Elle resta là un long moment, insensible à la pluie qui la trempait jusqu'aux os. Elle ne savait pas combien de temps s'était écoulé quand sa fidèle servante, Adèle, la trouva.
« Princesse ! Mon Dieu, que faites-vous ici ? Vous êtes glacée ! »
Adèle passa une cape sèche sur ses épaules. Jeanne ne réagit pas. Ses yeux étaient vides, fixant un point invisible dans le lointain. Elle ressemblait à une poupée de porcelaine brisée.
« Princesse, parlez-moi ! Qu'est-ce qui s'est passé ? » demanda Adèle, la voix tremblante d'inquiétude.
Jeanne ne répondit pas. Elle se laissa ramener à la calèche comme une automate. Le trajet de retour au manoir Lefevre se fit dans un silence de mort.
Lorsqu'elles arrivèrent, Antoine était dans le hall principal. Il faisait les cent pas, le visage dur et fermé.

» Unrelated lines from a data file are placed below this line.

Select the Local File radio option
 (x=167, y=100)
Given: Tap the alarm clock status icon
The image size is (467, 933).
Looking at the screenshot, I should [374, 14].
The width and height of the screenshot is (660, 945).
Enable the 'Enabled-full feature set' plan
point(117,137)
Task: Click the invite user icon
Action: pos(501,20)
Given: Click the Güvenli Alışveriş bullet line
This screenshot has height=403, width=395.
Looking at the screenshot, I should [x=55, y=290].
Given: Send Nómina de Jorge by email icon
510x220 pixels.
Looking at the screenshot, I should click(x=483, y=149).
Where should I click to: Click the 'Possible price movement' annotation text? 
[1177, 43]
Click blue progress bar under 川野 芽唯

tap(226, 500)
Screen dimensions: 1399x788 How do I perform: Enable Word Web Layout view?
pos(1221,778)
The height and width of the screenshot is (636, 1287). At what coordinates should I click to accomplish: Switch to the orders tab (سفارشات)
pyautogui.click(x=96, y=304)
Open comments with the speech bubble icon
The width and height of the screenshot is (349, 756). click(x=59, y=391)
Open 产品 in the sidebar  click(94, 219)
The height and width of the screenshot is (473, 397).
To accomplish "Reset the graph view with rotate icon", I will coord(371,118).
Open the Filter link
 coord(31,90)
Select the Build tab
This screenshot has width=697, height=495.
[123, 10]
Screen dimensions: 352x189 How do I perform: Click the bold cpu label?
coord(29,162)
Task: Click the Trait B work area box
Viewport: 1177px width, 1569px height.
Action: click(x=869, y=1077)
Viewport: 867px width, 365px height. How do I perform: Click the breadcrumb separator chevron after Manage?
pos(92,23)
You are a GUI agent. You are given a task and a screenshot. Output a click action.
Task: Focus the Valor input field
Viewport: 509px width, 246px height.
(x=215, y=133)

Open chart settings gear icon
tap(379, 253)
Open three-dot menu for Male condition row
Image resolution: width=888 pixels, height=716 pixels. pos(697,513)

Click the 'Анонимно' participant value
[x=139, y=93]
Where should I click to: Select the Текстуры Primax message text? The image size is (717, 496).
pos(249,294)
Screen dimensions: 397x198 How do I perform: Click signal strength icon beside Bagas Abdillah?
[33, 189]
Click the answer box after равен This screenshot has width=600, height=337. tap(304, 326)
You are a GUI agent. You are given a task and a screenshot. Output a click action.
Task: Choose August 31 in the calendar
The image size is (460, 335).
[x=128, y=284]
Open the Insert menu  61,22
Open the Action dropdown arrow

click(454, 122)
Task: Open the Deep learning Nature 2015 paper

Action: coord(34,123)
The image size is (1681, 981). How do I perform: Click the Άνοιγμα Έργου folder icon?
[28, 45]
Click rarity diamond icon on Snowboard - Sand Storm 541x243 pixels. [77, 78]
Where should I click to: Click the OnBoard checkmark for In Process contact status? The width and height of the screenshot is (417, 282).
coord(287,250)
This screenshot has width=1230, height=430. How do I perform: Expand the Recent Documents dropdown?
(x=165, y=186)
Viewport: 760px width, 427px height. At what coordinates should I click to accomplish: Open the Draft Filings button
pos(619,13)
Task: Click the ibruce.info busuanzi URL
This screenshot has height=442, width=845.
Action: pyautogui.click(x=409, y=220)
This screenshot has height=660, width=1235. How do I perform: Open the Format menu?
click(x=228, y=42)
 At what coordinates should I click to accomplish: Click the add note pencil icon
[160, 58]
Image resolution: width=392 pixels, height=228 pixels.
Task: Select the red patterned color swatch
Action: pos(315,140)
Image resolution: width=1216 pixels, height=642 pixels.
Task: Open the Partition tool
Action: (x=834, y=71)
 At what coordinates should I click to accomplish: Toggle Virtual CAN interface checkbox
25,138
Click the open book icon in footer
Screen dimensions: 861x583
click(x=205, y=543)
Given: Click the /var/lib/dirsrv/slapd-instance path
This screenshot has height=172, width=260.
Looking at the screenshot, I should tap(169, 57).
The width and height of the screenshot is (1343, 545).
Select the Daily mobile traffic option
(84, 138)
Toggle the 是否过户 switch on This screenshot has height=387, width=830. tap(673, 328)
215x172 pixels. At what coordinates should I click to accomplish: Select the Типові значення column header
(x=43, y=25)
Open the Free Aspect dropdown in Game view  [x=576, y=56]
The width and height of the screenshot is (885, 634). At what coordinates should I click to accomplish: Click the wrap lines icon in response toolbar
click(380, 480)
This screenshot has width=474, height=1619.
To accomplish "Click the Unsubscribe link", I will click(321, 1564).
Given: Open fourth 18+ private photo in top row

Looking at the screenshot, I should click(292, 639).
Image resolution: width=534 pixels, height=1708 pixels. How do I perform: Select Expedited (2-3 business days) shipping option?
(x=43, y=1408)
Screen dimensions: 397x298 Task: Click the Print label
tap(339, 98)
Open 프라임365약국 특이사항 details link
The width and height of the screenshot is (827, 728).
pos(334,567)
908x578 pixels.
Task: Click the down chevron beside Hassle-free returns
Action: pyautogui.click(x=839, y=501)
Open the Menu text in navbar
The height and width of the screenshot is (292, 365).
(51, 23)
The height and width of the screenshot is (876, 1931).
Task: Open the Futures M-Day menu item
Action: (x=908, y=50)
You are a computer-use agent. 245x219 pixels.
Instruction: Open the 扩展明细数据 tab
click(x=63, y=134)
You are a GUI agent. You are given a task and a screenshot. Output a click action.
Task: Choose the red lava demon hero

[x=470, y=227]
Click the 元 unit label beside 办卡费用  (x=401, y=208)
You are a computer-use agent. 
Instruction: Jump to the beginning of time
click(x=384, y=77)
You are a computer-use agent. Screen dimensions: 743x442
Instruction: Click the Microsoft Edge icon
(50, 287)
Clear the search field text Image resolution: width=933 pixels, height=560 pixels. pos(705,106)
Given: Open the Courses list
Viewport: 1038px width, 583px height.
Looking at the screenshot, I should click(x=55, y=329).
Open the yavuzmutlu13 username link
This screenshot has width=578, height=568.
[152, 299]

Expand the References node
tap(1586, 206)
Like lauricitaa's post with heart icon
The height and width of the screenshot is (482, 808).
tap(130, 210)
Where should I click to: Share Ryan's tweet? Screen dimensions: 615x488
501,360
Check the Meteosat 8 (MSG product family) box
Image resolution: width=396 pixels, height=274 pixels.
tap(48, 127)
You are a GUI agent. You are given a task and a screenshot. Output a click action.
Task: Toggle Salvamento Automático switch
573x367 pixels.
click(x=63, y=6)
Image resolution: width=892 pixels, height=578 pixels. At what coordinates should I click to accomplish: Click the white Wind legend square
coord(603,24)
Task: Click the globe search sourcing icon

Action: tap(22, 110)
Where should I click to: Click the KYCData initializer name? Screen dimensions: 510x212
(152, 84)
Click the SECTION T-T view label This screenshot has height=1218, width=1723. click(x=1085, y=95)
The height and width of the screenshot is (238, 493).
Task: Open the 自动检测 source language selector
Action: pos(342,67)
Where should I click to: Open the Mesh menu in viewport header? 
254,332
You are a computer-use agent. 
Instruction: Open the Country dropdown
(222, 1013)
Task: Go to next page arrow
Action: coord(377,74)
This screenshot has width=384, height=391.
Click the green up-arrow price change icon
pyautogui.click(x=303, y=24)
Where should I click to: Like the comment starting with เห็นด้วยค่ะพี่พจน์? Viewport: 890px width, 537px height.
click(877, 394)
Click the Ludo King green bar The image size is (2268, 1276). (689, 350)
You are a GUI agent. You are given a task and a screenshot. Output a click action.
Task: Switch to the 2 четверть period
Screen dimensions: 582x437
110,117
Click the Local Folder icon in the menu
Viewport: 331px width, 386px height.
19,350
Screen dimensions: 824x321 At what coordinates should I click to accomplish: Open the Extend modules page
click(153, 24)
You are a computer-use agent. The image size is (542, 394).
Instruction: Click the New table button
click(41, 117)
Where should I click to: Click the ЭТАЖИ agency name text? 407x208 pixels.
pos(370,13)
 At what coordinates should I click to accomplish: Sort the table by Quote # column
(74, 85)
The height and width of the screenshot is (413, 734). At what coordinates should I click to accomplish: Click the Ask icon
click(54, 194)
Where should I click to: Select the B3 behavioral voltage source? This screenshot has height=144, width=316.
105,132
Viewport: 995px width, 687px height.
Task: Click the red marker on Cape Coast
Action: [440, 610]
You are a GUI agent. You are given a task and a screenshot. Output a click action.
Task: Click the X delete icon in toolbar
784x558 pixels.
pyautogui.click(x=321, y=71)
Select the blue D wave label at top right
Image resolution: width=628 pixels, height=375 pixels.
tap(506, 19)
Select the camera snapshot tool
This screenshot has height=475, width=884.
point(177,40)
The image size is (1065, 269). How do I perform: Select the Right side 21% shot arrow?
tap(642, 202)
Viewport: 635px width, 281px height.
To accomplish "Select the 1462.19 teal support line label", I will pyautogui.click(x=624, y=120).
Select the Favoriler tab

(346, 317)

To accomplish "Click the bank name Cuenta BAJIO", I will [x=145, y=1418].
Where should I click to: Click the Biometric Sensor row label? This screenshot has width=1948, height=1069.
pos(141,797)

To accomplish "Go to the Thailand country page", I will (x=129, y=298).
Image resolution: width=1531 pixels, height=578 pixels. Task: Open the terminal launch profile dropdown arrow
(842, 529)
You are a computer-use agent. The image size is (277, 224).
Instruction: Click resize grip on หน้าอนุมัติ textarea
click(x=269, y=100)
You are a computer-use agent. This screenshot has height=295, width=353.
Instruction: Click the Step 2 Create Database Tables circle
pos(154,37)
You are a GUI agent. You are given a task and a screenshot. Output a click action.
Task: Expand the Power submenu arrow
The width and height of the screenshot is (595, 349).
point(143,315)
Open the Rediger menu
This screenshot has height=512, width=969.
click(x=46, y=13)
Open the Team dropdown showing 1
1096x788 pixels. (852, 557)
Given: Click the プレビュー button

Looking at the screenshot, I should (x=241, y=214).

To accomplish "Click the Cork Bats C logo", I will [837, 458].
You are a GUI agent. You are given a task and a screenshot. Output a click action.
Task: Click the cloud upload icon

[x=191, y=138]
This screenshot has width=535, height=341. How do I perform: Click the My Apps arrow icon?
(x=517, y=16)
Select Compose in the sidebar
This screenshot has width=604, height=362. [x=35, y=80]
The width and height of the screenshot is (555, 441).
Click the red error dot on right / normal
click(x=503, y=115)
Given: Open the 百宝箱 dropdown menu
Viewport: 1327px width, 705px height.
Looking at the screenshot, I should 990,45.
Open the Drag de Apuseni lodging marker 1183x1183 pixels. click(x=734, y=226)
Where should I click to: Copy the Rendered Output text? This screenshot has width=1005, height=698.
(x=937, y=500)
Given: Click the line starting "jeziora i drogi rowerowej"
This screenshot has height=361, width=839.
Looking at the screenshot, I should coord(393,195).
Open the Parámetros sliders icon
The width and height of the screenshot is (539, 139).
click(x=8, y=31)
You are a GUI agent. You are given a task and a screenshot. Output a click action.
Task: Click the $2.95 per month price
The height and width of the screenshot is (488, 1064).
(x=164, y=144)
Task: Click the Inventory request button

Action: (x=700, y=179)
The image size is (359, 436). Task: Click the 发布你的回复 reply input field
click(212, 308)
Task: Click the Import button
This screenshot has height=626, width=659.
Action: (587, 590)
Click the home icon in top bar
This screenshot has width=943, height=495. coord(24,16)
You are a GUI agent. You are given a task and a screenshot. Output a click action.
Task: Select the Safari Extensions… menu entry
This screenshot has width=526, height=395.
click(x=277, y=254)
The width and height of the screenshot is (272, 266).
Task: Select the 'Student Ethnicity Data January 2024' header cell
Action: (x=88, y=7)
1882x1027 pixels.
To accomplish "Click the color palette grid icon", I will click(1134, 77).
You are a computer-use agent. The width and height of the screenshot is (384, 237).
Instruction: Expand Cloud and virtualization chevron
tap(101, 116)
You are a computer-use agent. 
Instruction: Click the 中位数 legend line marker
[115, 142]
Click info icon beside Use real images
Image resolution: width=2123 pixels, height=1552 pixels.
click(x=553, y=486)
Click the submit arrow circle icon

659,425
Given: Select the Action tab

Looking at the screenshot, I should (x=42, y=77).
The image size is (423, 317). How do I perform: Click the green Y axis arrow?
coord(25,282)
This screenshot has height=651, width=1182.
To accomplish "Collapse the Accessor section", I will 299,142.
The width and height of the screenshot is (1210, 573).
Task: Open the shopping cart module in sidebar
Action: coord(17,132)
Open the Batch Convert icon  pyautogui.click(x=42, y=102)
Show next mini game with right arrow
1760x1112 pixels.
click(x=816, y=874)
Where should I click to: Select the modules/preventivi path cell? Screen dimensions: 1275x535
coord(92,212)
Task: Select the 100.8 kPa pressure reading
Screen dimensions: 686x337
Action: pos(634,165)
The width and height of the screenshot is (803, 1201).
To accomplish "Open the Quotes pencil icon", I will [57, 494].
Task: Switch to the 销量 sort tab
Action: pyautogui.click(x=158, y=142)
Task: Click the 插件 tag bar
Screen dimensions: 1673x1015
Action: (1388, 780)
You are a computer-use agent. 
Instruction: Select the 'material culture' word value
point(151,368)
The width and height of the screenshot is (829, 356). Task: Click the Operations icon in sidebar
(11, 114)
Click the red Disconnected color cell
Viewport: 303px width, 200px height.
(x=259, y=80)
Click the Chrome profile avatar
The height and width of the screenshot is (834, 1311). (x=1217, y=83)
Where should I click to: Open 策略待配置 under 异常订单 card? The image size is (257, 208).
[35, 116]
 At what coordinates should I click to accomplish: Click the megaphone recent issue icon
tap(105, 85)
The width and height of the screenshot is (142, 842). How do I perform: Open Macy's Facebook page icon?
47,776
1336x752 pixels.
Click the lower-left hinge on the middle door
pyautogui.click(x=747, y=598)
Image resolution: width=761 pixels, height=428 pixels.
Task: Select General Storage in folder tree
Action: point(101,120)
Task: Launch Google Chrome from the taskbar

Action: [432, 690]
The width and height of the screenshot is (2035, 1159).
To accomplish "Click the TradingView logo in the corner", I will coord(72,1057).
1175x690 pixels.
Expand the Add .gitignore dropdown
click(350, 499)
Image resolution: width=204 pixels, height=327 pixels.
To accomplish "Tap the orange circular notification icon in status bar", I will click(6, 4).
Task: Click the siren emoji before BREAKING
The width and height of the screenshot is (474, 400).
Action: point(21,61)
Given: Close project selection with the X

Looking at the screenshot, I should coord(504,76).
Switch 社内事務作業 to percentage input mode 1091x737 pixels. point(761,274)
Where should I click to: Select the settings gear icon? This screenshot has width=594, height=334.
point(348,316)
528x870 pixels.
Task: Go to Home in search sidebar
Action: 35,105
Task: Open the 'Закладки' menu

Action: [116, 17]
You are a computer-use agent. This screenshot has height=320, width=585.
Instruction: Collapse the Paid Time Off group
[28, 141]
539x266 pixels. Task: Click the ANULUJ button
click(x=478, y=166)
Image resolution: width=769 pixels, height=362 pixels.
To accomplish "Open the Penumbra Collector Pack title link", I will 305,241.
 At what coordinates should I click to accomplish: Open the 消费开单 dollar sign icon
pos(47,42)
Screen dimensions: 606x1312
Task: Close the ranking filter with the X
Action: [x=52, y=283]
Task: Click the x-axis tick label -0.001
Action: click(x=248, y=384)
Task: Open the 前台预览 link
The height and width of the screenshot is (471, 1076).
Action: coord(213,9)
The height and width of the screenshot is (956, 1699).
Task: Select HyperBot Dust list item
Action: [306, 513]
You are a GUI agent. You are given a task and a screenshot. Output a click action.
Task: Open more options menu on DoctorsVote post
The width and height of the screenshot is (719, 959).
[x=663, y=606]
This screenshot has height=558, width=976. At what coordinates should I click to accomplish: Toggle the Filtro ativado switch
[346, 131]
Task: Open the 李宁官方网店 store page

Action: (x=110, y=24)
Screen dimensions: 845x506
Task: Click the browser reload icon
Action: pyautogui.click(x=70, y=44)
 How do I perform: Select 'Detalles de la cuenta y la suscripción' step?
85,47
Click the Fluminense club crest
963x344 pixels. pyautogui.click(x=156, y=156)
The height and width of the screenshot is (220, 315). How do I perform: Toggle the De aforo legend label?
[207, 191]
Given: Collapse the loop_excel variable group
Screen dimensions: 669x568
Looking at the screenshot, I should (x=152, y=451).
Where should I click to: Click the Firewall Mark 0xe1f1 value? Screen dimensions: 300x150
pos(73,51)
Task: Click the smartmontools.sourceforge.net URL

En voyant Jeanne, son expression se durcit encore plus.
« Où étais-tu ? » sa voix était glaciale. « Sophie est malade à cause de toi. Elle a de la fièvre. Sais-tu ce que tu as fait ? »
Il ne lui demanda pas pourquoi elle était trempée, ni où elle était. Il l'accusait directement, sans chercher à comprendre. Pour lui, elle était la cause de tous les maux.
Jeanne le regarda, et pour la première fois, elle ne vit pas l'homme qu'elle aimait, mais un étranger cruel. Une force nouvelle, née du désespoir, monta en elle.
« J'étais au temple, » dit-elle d'une voix rauque.
Le visage d'Antoine se crispa. « Tu nous as entendus. » Ce n'était pas une question, mais une affirmation.
« Oui, » répondit-elle simplement.
Une lueur dangereuse brilla dans ses yeux. « Si un seul mot de ce que tu as entendu sort de cette maison, je te jure, Jeanne, que non seulement ta vie sera un enfer, mais celle de ta famille aussi. Ne me pousse pas à bout. »
La menace était claire, brutale. À cet instant, le dernier fragment d'amour que Jeanne éprouvait pour lui se transforma en cendres. Un rire amer et silencieux secoua ses épaules. Elle avait tout donné pour cet homme, et en retour, il la menaçait pour protéger son amour coupable.
« Je comprends, » dit-elle, et son calme sembla le déconcerter.
Elle se tourna et monta dans ses appartements. Son esprit était clair. Elle ne pouvait plus rester ici. Elle allait demander le divorce. Elle allait quitter cet homme et cette maison qui n'avaient été qu'une prison dorée.
Elle commença à rassembler ses affaires, ou plutôt, le peu de choses qui lui appartenaient vraiment. Ses robes, ses bijoux, tout cela venait de la famille Lefevre. Elle ne voulait rien d'eux. Elle chercha alors la seule chose qui comptait vraiment pour elle : sa cithare. C'était un cadeau de sa mère, peu avant sa mort. C'était son bien le plus précieux.
Elle ne la trouva pas. Elle chercha partout dans sa chambre, son salon de musique. La cithare avait disparu.
Une anxiété grandissante la saisit. Elle appela Adèle.
« Adèle, ma cithare... Je ne la trouve plus. »
Adèle fronça les sourcils. « C'est étrange, Princesse. Je suis sûre qu'elle était dans le salon de musique ce matin. Mais... tout à l'heure, j'ai vu Mademoiselle Sophie en sortir. Elle avait l'air... contrariée. »
Le sang de Jeanne se glaça. Sophie. Bien sûr. C'était la seule explication.
Sans un mot, elle se dirigea vers les appartements de la mère d'Antoine, Madame Lefevre, la matriarche de la famille. C'était la seule personne qui pouvait l'aider à obtenir justice dans cette maison.
Madame Lefevre l'écouta avec une expression grave. Elle n'aimait pas les conflits et tenait par-dessus tout à la réputation de sa famille.
« Viens, nous allons parler à Sophie, » dit-elle finalement.
Elles se rendirent ensemble à la cour où vivait Sophie. La servante de Sophie essaya de leur barrer le passage, disant que sa maîtresse se reposait, mais Madame Lefevre l'écarta d'un geste autoritaire.
Elles entrèrent dans la chambre. Sophie était au lit, l'air pâle et faible. Mais Jeanne ne fut pas dupe. Ses yeux balayèrent la pièce et s'arrêtèrent sur un paravent dans un coin. Derrière, elle devina une forme sous une couverture. Une forme trop grande pour être un simple tas de vêtements. Et elle sentit une présence. Une présence familière et redoutable.
Antoine était là. Caché dans la chambre de sa maîtresse.